The records Start Marker

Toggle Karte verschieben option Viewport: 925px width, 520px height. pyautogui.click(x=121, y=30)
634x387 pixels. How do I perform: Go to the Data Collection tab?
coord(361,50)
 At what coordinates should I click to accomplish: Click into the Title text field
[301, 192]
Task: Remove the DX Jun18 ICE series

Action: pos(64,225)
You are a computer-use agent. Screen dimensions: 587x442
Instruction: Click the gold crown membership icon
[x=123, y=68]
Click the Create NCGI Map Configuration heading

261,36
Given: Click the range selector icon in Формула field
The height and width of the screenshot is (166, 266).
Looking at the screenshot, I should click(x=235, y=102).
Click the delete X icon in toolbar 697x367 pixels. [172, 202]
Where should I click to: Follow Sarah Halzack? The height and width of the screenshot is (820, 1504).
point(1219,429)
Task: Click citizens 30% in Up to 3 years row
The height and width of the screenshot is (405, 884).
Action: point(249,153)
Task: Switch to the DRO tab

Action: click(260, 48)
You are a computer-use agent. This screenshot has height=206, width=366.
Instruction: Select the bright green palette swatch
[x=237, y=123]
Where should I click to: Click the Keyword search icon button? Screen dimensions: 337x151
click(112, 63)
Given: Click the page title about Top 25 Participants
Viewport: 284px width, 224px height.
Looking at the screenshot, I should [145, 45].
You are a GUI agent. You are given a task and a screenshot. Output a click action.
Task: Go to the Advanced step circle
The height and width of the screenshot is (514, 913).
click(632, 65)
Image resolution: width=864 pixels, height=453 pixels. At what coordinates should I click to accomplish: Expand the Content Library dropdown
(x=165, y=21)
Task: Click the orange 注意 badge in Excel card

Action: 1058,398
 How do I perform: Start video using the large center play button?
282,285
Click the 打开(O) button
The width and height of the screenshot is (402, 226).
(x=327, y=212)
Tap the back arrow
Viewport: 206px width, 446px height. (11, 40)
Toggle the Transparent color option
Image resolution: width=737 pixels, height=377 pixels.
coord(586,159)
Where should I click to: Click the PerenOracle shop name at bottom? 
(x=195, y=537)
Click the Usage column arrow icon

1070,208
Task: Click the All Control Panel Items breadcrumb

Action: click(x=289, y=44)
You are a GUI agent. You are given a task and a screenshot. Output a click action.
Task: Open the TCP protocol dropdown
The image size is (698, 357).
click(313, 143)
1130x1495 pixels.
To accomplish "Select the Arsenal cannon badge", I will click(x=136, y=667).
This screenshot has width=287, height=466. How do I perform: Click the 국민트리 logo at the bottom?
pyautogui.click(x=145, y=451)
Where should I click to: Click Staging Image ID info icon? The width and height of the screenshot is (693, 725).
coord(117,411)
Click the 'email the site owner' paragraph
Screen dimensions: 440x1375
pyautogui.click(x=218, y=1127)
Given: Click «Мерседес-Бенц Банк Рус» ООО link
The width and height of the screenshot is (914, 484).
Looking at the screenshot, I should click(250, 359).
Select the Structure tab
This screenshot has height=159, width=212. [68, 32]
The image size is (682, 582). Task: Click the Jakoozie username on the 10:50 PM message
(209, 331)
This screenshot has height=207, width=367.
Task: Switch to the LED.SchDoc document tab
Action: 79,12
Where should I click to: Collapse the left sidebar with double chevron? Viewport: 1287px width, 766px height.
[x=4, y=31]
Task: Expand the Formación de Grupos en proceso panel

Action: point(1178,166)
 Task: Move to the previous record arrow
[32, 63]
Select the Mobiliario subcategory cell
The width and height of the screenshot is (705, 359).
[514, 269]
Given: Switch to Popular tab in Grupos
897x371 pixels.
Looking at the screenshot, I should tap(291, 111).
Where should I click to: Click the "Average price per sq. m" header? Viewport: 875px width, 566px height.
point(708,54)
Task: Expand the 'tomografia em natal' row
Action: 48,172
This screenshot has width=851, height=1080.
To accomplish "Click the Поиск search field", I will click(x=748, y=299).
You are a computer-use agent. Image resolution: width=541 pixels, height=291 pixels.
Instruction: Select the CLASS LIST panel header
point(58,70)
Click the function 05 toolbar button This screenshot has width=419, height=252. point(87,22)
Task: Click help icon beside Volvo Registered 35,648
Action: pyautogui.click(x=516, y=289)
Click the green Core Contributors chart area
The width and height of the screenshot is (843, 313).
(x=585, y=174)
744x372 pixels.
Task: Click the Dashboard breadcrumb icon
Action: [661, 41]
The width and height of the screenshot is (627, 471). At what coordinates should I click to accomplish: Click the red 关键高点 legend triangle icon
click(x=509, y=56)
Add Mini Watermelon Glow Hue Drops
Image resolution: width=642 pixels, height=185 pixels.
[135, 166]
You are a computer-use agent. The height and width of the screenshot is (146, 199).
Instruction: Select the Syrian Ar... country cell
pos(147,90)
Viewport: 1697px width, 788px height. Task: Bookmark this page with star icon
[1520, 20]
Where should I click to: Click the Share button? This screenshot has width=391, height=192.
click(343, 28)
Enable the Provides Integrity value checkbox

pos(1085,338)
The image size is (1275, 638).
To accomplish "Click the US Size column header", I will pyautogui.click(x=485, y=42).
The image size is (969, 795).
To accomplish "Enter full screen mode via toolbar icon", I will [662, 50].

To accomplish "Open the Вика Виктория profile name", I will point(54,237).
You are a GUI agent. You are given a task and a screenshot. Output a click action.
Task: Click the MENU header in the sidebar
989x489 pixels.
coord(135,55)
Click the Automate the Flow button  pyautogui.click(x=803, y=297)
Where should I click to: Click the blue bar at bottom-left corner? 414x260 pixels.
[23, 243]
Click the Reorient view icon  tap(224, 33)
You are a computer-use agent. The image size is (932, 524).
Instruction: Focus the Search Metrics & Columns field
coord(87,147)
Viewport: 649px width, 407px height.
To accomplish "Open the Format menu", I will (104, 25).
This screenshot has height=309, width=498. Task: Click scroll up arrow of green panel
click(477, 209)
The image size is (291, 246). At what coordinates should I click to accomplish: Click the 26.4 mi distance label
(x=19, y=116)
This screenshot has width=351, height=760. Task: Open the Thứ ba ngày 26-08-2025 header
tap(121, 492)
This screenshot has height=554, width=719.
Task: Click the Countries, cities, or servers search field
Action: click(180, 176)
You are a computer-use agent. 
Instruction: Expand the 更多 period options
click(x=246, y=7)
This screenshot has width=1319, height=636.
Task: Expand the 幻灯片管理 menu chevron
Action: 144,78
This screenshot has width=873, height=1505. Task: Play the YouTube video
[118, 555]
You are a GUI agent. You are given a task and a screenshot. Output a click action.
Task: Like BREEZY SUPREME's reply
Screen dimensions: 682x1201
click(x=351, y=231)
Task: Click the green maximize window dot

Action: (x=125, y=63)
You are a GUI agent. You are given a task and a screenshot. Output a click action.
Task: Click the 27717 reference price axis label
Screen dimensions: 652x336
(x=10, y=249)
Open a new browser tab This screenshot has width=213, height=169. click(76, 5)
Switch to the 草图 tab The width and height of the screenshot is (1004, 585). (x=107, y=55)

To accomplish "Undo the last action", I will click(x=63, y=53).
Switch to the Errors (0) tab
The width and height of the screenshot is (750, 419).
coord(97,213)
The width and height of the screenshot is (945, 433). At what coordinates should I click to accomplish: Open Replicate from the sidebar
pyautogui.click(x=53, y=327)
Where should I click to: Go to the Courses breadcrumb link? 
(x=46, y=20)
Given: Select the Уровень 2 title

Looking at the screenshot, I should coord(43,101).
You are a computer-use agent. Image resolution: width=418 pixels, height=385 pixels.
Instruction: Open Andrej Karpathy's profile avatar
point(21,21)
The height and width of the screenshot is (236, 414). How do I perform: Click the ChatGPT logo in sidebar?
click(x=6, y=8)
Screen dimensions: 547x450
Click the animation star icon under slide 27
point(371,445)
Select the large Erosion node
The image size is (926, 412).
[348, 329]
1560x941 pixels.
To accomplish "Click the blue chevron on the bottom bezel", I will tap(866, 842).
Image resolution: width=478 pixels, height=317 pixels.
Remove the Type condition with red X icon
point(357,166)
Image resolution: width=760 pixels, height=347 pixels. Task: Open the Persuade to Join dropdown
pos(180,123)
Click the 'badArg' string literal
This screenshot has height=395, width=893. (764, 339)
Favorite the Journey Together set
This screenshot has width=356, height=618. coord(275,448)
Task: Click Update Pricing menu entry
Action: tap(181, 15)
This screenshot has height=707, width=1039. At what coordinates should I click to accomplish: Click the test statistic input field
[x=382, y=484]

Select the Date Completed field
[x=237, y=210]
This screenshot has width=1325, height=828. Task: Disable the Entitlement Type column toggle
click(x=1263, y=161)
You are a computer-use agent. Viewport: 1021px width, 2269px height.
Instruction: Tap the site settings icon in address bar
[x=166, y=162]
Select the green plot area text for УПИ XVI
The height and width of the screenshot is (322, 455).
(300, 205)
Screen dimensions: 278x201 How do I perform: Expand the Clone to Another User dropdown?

The records End Marker

Task statement:
Give back, word for word, only the lines above from the line holding "The image size is (969, 795)." to the line holding "Click the Automate", both included.

Reply to the task:
The image size is (969, 795).
To accomplish "Enter full screen mode via toolbar icon", I will [662, 50].

To accomplish "Open the Вика Виктория profile name", I will point(54,237).
You are a GUI agent. You are given a task and a screenshot. Output a click action.
Task: Click the MENU header in the sidebar
989x489 pixels.
coord(135,55)
Click the Automate the Flow button  pyautogui.click(x=803, y=297)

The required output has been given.